* CONSIGNE 1:
Recopiez mot pour mot le passage de l'extrait sur les relations au travail qui commence à « Ce n’était pas » et se termine à « que la logique. ».
* CONSIGNE 2:
Répondez à ces questions à partir de l'extrait sur les relations au travail :
(a) Pour beaucoup trop de gens, qu'est-ce qui est plus fort que la logique ?
(b) Quel est le titre du billet récent cité ?
(c) Combien de jours par semaine faudrait-il revoir son ex ?
* CONSIGNE 3:
Poursuivez l'extrait sur les relations au travail en reprenant juste après sa dernière phrase.

* EXTRAIT DU TEXTE:
/---

Comment peut-on faire preuve d’une telle mauvaise foi?
Ce n’était pas la première fois que j’étais témoin de ce genre de situation. Je n’avais juste pas compris à ce moment-là que pour beaucoup trop de gens, l’orgueil est plus fort que la logique.
J’ai vécu plusieurs fois une autre situation qui m’a inspiré pour mon récent billet 12 risques d’avoir une relation en milieu de travail. Une fille me confie qu’elle a l’œil sur l’un de nos collègues. Elle est célibataire depuis peu, et c’est le genre de fille qui prendrait n’importe qui, tellement elle est incapable de vivre sans avoir de relation. Je lui ai bien parlé des risques : Le fait que c’est impossible de garder ça secret, les collègues jaloux, le fait que ça ne durera pas (Normal, quand on prend n’importe qui plutôt qu’une personne avec qui on est vraiment compatibles), et les problèmes d’être obligé de revoir son désormais-ex cinq jours par semaine, etc.

\---

* DONNÉES FOURNIES:
/---

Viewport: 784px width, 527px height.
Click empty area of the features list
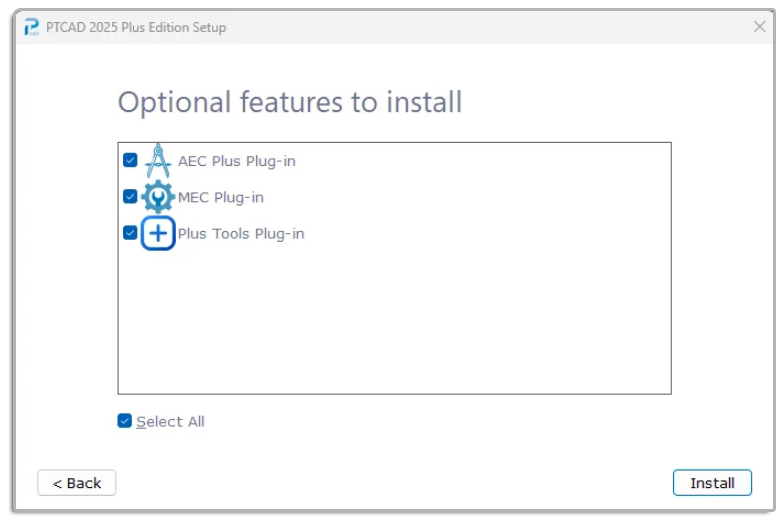[x=395, y=320]
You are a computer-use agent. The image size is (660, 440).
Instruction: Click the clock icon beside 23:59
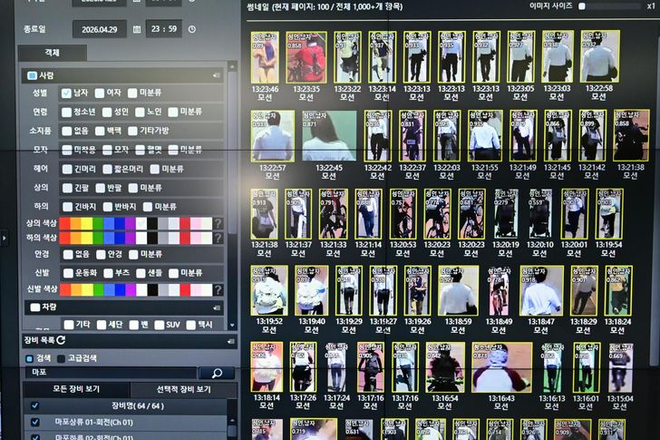(x=192, y=29)
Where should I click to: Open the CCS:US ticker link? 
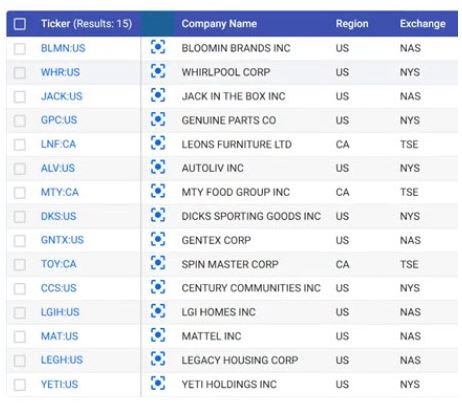tap(59, 288)
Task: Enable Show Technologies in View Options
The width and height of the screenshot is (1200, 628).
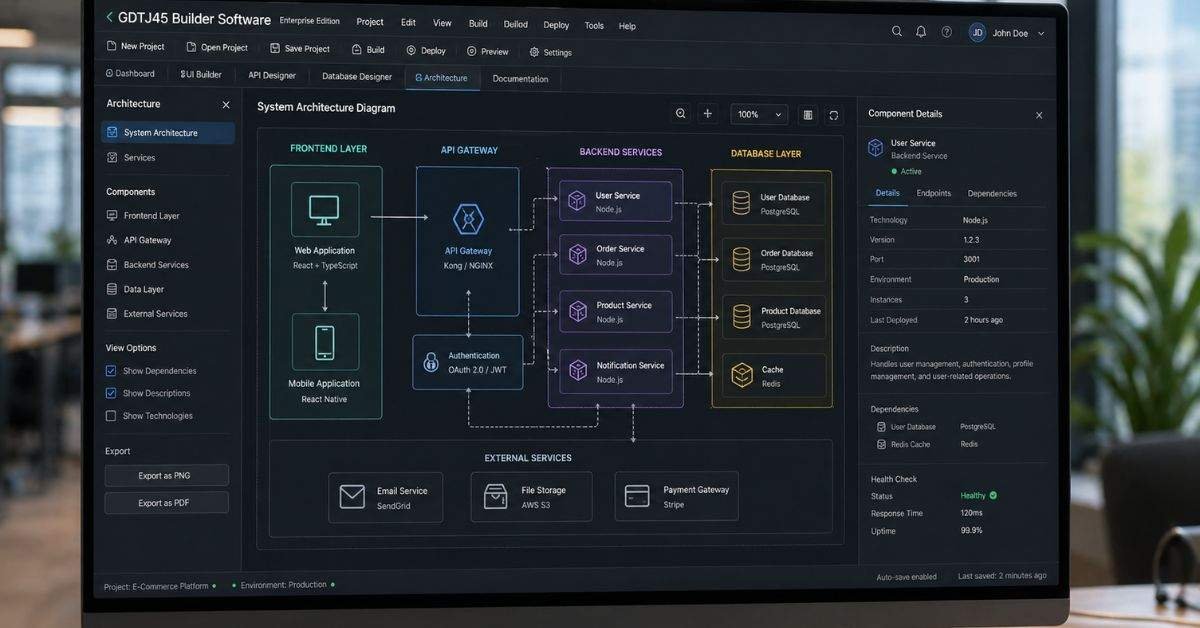Action: pos(110,415)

\---

* RÉSULTAT 1:
Ce n’était pas la première fois que j’étais témoin de ce genre de situation. Je n’avais juste pas compris à ce moment-là que pour beaucoup trop de gens, l’orgueil est plus fort que la logique.

* RÉSULTAT 2:
(a) L'orgueil.
(b) 12 risques d'avoir une relation en milieu de travail.
(c) Cinq jours par semaine.

* RÉSULTAT 3:
À chaque fois, la fille n’en faisait qu’à sa tête. Dès qu’elle a commencé à sortir avec le collègue, alors là, soudainement, j’étais mis de côté parce que j’étais « celui qui qui essaye de l’empêcher d’être heureuse ». Et puisqu’elle le lui a répété, j’étais soudainement exclus de nos activités sociales.
Et lorsque les premiers problèmes que j’avais prédit arrivaient, au lieu de reconnaître que j’avais raison, au lieu de commencer à m’écouter, elle faisait exprès de faire tout le contraire. Parce que pour elle, tout faire pour essayer de prouver que je me trompais, c’était plus important que de s’épargner des ennuis. Et plus mes prédictions s’accomplissaient, plus elle me détestait. Bientôt, elle manifestait plus de mépris envers moi qui avait juste tenté de l’aider, qu’envers ceux qui lui causaient tous ces problèmes.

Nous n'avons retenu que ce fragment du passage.